WHAT NEEDS TO BE DONE
Search the records for the word "handle" and copy every line in which it occurs.

EXERCISE INPUT
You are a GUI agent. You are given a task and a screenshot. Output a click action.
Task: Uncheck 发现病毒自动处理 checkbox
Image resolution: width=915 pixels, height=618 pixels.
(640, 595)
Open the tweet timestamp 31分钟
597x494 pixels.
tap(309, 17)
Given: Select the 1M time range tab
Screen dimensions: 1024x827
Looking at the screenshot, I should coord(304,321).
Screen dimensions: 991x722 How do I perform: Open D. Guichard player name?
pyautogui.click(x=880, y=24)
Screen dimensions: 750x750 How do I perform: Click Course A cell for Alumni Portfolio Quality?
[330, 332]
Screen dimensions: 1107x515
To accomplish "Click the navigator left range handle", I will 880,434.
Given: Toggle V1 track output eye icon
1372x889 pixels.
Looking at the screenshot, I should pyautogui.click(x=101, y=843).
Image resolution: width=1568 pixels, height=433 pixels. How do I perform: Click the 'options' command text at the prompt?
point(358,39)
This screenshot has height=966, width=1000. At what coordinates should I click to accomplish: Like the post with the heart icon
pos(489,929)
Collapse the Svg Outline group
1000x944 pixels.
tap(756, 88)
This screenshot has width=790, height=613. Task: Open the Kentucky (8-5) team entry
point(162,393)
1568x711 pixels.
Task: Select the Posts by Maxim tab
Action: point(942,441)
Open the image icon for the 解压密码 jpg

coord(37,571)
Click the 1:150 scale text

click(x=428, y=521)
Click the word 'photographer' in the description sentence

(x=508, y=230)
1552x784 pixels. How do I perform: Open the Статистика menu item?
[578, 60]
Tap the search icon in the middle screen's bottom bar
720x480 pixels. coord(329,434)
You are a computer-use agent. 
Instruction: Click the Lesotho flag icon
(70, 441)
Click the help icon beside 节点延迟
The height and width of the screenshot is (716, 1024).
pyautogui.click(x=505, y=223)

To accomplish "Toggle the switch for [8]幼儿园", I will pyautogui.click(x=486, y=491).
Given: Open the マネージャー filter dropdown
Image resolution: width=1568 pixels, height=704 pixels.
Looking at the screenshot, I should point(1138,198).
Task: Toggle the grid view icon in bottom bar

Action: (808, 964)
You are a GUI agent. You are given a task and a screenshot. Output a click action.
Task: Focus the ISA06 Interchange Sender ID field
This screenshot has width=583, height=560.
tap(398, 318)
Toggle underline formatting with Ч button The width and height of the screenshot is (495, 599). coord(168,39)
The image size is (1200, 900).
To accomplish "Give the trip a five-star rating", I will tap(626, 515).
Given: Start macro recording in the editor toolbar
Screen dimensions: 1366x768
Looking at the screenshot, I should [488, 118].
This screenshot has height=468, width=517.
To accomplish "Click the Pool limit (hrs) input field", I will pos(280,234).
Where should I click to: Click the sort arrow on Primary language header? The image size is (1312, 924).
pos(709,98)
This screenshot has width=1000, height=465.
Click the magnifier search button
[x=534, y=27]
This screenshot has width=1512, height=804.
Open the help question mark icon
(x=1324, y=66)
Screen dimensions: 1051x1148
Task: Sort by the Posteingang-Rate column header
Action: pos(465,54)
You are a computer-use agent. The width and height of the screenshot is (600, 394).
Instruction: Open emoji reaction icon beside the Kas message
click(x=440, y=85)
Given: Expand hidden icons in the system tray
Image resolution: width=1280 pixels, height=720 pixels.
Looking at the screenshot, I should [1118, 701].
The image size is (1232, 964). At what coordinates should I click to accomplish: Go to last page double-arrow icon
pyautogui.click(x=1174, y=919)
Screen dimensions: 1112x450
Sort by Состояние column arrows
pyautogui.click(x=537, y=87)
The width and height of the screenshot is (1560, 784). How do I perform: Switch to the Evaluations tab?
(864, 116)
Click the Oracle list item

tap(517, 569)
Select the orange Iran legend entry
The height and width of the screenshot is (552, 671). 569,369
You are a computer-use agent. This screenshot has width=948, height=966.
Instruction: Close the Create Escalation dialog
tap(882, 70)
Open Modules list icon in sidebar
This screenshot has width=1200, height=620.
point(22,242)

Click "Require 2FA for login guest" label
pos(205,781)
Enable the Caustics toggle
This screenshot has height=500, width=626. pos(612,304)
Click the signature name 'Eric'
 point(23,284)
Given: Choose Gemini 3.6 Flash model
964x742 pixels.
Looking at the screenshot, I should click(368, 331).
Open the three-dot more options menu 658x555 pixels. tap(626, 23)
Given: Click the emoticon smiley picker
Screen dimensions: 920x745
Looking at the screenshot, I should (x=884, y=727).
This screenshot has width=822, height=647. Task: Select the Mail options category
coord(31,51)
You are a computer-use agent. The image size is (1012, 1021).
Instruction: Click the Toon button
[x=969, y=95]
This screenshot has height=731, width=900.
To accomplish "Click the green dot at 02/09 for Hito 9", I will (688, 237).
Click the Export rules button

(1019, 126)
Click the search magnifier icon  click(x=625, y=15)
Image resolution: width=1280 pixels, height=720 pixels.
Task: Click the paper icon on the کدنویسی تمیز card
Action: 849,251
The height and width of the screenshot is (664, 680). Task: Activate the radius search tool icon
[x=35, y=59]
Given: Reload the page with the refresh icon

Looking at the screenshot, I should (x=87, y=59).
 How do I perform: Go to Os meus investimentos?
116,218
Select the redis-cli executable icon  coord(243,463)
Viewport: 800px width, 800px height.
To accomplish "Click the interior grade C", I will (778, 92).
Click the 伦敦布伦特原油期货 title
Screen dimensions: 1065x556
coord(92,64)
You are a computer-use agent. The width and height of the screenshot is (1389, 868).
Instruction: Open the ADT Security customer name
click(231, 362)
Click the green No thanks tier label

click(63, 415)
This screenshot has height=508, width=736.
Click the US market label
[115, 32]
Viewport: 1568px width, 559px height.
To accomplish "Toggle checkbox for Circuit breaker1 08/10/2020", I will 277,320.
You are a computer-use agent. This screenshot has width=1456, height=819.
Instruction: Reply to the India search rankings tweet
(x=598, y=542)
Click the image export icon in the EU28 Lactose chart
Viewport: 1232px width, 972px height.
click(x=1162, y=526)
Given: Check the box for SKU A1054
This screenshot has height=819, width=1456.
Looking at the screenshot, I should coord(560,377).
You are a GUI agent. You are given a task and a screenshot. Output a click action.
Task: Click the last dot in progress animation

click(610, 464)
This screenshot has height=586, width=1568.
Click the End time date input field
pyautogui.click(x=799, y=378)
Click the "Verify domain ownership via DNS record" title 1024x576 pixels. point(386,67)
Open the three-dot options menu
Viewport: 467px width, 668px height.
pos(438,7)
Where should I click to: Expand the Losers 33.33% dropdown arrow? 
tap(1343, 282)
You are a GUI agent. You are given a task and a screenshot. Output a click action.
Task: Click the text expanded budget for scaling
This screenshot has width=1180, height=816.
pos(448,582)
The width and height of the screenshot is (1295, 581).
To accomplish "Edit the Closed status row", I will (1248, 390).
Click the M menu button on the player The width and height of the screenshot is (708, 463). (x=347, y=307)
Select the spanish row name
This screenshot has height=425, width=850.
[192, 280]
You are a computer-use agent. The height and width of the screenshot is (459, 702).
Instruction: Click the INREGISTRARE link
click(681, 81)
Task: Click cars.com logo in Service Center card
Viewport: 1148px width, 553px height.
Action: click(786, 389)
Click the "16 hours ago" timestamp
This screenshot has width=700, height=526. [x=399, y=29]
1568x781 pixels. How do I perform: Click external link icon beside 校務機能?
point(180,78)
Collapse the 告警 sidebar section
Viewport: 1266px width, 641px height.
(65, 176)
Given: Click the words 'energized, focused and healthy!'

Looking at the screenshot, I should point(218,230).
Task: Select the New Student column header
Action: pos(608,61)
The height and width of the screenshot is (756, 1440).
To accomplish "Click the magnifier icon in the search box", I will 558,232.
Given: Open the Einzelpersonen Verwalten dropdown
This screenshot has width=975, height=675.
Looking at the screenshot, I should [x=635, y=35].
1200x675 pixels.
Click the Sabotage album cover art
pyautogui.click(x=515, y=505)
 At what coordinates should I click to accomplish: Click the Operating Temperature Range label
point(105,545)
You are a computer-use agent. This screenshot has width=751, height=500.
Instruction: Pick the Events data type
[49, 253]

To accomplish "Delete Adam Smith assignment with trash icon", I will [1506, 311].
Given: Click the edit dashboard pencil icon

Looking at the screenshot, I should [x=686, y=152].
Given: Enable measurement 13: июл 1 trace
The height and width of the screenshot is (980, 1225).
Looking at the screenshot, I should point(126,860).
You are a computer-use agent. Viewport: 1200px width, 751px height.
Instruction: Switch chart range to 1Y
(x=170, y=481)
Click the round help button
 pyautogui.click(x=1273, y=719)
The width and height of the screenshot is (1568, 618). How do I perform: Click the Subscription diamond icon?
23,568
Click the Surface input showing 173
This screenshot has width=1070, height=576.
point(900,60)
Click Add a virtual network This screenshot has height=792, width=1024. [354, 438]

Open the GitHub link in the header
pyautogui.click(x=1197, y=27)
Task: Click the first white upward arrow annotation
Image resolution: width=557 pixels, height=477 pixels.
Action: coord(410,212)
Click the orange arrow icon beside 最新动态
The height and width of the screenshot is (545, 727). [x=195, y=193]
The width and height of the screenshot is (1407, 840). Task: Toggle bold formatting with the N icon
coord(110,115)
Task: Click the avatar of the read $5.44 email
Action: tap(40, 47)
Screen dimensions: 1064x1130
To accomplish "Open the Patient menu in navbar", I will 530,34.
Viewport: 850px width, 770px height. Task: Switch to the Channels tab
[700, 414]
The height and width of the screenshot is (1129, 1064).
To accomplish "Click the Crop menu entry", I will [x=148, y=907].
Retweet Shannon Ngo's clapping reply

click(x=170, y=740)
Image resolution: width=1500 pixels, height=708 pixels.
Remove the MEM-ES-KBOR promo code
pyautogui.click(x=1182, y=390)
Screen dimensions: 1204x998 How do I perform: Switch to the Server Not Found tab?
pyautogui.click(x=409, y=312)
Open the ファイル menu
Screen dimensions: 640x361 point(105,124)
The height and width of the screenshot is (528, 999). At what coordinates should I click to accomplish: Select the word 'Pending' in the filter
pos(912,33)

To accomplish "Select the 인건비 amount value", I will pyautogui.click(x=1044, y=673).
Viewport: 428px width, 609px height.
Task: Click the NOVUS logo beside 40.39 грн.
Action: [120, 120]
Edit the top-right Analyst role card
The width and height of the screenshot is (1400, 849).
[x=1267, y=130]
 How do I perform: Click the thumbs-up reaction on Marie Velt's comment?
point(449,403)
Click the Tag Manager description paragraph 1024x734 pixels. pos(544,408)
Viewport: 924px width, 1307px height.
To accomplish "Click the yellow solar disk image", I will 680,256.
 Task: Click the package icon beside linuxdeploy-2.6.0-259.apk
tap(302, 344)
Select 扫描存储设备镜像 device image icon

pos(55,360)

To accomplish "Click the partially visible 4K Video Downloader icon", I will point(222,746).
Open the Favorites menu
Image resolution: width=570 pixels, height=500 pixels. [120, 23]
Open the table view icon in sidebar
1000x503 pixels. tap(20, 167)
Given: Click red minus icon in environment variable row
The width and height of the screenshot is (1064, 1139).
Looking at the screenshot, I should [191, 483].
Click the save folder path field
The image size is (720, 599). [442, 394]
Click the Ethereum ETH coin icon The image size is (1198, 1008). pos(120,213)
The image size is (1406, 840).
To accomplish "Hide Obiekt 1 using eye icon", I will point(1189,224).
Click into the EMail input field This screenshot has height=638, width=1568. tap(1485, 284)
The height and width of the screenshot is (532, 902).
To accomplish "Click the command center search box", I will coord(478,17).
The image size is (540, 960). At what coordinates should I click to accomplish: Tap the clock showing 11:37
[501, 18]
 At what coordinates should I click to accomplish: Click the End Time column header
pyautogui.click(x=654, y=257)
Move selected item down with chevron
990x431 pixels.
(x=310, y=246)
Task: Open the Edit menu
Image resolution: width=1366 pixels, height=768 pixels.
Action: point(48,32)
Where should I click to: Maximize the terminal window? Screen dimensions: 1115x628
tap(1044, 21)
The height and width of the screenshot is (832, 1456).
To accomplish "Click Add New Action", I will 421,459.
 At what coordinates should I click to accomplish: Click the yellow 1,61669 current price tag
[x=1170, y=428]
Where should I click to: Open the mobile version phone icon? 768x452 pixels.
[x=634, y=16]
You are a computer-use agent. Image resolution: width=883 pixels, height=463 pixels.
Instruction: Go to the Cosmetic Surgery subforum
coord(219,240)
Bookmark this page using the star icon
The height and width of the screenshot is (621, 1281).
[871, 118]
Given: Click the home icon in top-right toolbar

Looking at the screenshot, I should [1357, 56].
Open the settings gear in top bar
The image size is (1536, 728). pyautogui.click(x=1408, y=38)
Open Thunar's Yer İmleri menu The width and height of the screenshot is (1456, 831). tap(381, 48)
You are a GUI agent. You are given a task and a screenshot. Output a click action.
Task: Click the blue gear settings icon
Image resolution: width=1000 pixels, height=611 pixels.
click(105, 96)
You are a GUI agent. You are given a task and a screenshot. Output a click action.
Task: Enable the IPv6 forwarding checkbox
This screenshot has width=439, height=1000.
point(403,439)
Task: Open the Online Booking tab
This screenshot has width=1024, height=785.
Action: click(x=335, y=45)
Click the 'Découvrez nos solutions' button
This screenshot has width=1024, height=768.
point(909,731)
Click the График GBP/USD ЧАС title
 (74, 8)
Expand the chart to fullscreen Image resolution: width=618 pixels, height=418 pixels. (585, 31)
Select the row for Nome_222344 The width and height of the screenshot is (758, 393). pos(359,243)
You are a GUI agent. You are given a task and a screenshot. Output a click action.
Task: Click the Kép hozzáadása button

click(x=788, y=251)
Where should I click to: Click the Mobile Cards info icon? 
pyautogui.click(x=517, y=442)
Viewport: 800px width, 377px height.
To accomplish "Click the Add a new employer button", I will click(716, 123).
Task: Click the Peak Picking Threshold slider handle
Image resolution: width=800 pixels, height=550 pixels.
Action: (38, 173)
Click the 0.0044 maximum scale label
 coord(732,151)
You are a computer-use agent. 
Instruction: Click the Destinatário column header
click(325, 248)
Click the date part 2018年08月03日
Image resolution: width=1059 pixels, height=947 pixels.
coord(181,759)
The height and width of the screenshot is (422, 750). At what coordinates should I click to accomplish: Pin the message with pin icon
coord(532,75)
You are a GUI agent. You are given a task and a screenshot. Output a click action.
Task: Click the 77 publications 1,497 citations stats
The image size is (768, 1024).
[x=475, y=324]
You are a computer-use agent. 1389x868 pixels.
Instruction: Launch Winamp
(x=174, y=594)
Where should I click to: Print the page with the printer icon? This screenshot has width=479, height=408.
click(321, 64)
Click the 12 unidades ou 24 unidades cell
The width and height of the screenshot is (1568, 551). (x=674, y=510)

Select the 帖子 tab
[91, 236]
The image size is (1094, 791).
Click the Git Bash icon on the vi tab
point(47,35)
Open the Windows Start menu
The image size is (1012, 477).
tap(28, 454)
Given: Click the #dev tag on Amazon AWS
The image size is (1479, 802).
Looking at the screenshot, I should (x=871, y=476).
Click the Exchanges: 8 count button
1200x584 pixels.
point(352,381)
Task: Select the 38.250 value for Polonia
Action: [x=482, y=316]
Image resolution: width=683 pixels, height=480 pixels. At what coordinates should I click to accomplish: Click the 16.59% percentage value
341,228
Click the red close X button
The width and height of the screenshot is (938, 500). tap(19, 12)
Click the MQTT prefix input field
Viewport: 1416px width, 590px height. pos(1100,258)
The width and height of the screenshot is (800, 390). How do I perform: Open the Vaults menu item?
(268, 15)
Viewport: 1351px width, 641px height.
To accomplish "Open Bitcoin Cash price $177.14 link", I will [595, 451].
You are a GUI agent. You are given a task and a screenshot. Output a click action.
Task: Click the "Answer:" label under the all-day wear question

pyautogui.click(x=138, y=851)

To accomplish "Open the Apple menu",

WORKED SOLUTION
To accomplish "Click the navigator left range handle", I will 880,434.
Task: Click the Peak Picking Threshold slider handle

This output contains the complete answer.